"...what happened to my accomplices - were they acquitted or not?" (1928)

Aug 20, 2021 21:48




The postcard from yesterday's entry, mailed in October 1928, had this message addressed to A. Aleksandridi in Tallinn, Estonia: "Hello Misha, my friend! Write me and send any news you have because I'm missing you. How are you doing there and what are you up to? How did the exhibition go and what happened to my accomplices - were they acquitted or not? I'd like to know. Here, in Berlin, I'm peddling goods from a suitcase to the Russians - sprats, sardines, canned goods and chocolates. Say hello to everyone. Yours ever, Miron."
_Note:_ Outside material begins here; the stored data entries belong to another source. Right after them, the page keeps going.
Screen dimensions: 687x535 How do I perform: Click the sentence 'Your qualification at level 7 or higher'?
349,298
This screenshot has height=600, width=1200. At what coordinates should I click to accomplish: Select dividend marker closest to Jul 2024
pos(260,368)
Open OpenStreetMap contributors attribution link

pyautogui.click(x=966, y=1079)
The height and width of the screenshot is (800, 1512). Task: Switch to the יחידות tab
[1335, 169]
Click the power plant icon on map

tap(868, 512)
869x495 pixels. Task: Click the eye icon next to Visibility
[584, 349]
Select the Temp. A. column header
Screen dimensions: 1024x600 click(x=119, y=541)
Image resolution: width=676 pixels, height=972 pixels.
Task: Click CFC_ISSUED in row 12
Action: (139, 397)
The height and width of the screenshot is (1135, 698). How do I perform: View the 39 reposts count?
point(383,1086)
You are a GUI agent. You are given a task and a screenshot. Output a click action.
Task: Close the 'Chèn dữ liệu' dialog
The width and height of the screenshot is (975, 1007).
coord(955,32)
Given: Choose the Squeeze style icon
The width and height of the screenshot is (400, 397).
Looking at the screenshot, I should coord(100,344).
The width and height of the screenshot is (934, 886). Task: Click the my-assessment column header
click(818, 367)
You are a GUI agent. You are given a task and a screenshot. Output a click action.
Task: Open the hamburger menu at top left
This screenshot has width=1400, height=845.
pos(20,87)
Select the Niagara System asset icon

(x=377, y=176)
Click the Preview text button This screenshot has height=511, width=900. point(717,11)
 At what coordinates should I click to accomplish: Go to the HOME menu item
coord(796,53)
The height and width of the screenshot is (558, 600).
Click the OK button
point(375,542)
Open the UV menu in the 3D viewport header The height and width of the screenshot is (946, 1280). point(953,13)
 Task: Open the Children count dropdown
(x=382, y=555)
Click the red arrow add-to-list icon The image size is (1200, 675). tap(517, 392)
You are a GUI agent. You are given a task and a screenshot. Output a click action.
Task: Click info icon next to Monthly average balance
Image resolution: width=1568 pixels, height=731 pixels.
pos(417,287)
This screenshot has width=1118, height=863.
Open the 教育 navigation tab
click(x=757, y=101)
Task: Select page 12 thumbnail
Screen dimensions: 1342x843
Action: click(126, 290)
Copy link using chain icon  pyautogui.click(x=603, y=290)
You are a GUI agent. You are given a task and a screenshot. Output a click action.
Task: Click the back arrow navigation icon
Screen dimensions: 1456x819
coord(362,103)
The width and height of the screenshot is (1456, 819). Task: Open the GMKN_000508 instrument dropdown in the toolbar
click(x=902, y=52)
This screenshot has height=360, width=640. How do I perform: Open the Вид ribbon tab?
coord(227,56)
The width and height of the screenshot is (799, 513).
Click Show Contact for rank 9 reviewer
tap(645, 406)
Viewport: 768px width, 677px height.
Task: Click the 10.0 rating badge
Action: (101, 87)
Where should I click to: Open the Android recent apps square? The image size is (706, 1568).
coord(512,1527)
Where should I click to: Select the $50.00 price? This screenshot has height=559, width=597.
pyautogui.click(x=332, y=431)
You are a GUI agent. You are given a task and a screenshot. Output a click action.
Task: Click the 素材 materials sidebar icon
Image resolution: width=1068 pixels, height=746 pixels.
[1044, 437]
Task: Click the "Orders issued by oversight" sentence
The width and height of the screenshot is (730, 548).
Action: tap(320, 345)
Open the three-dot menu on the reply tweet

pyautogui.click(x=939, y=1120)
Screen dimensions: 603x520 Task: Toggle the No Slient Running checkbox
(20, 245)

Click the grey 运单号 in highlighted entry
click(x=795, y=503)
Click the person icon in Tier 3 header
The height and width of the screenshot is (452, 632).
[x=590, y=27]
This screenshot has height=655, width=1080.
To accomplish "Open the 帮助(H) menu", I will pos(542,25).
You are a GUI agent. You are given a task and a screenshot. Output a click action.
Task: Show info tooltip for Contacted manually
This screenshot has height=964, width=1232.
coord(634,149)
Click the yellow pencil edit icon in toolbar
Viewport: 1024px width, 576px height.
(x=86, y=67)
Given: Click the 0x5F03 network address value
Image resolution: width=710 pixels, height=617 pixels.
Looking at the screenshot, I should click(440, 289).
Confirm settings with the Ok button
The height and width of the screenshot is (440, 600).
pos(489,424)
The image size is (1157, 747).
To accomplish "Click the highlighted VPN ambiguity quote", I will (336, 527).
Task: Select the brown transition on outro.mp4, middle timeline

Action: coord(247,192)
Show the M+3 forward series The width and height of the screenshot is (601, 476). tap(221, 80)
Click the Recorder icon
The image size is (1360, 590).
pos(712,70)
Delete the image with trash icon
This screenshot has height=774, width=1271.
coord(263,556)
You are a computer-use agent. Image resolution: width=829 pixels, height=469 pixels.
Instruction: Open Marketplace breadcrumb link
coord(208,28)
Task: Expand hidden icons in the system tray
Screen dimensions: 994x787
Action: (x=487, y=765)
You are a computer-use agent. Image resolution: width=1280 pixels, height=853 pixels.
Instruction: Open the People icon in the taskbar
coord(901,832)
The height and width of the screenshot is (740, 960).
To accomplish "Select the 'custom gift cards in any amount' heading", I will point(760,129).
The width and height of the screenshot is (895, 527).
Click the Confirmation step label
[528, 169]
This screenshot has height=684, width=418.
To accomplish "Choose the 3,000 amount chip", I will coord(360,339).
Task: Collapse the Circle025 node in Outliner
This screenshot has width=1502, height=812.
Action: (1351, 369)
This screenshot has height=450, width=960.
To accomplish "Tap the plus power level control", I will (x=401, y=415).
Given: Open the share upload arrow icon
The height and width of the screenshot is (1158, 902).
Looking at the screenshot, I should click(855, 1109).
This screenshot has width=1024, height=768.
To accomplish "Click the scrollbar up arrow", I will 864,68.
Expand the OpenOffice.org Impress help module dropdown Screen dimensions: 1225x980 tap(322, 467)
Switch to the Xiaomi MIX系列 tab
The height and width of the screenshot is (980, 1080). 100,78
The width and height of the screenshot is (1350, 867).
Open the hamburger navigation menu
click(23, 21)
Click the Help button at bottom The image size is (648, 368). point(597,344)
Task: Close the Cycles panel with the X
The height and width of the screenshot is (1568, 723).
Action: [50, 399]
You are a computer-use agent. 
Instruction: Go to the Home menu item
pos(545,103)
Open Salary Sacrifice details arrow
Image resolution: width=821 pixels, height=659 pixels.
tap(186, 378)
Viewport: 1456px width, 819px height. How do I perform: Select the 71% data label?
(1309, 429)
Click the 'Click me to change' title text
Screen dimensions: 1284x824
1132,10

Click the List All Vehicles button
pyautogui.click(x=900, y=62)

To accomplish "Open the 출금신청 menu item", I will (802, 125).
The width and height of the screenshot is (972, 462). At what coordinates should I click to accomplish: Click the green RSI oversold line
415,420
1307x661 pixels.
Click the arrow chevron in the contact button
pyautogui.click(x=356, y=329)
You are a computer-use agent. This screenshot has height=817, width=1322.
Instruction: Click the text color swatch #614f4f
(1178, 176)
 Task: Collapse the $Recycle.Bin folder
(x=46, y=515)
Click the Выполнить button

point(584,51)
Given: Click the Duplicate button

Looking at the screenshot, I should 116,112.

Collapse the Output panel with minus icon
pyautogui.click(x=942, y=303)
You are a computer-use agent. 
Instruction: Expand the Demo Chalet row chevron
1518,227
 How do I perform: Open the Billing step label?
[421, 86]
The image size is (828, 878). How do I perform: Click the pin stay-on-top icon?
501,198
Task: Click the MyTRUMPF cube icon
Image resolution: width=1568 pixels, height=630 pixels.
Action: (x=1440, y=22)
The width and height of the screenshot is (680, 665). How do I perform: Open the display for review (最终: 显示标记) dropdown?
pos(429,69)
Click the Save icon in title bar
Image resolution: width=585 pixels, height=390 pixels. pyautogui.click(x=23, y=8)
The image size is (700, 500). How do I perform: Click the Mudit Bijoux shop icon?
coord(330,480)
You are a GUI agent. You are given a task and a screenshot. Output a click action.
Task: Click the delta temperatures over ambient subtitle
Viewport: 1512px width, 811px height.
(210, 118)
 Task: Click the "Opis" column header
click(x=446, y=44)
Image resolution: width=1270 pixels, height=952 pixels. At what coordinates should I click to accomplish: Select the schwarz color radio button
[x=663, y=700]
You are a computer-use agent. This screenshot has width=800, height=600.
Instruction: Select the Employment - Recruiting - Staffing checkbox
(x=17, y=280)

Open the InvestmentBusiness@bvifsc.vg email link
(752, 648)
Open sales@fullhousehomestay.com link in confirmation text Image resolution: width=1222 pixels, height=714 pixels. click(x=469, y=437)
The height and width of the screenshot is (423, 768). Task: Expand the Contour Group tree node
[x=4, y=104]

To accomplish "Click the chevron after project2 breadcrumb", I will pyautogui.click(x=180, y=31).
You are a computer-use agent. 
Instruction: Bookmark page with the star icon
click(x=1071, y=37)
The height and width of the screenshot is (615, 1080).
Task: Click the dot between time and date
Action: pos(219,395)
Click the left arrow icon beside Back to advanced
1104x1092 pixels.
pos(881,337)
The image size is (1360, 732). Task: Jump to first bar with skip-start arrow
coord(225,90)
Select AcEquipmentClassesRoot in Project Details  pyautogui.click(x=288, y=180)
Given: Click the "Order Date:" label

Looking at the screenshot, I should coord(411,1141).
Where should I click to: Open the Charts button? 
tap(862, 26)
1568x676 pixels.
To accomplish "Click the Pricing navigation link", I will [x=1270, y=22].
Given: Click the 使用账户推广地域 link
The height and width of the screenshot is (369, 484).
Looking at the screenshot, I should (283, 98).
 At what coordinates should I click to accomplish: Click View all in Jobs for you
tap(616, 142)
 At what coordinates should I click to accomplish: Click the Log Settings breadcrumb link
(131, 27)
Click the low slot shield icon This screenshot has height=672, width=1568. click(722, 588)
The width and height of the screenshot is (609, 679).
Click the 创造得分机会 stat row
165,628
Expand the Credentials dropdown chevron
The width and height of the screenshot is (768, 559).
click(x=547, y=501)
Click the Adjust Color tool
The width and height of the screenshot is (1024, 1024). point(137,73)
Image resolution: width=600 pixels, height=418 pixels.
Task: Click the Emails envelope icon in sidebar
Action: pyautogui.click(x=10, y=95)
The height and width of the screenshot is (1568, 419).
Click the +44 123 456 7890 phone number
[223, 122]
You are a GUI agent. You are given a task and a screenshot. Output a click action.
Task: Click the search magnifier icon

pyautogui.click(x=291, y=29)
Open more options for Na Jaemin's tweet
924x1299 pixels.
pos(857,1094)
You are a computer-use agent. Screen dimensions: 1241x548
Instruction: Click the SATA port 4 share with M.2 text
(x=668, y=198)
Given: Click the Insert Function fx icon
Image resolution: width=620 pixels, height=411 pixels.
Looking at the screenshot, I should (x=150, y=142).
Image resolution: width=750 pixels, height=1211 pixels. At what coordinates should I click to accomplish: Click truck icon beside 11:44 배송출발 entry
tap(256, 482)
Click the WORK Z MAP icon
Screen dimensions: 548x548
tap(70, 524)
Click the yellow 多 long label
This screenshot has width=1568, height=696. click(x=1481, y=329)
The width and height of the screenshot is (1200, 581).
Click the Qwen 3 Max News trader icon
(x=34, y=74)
Peddling goods door to door was a common practice among the Russians. Vladimir Nabokov often mentions in his letters to his wife Vera 'the little man' (chelovechek) who comes to his boarding house on certain days to sell cigarettes by the hundred. In one letter, Nabokov writes: "Suddenly the maid comes in: “A lady to see you.” Enter a lady with a briefcase. “Gräger sent me to you. I sell cigarettes. My husband, an officer, was killed by a firing squad in Kiev.” I took a hundred, feeling that I was terribly betraying our little man." [quoted by Brian Boyd, Letters to Vera]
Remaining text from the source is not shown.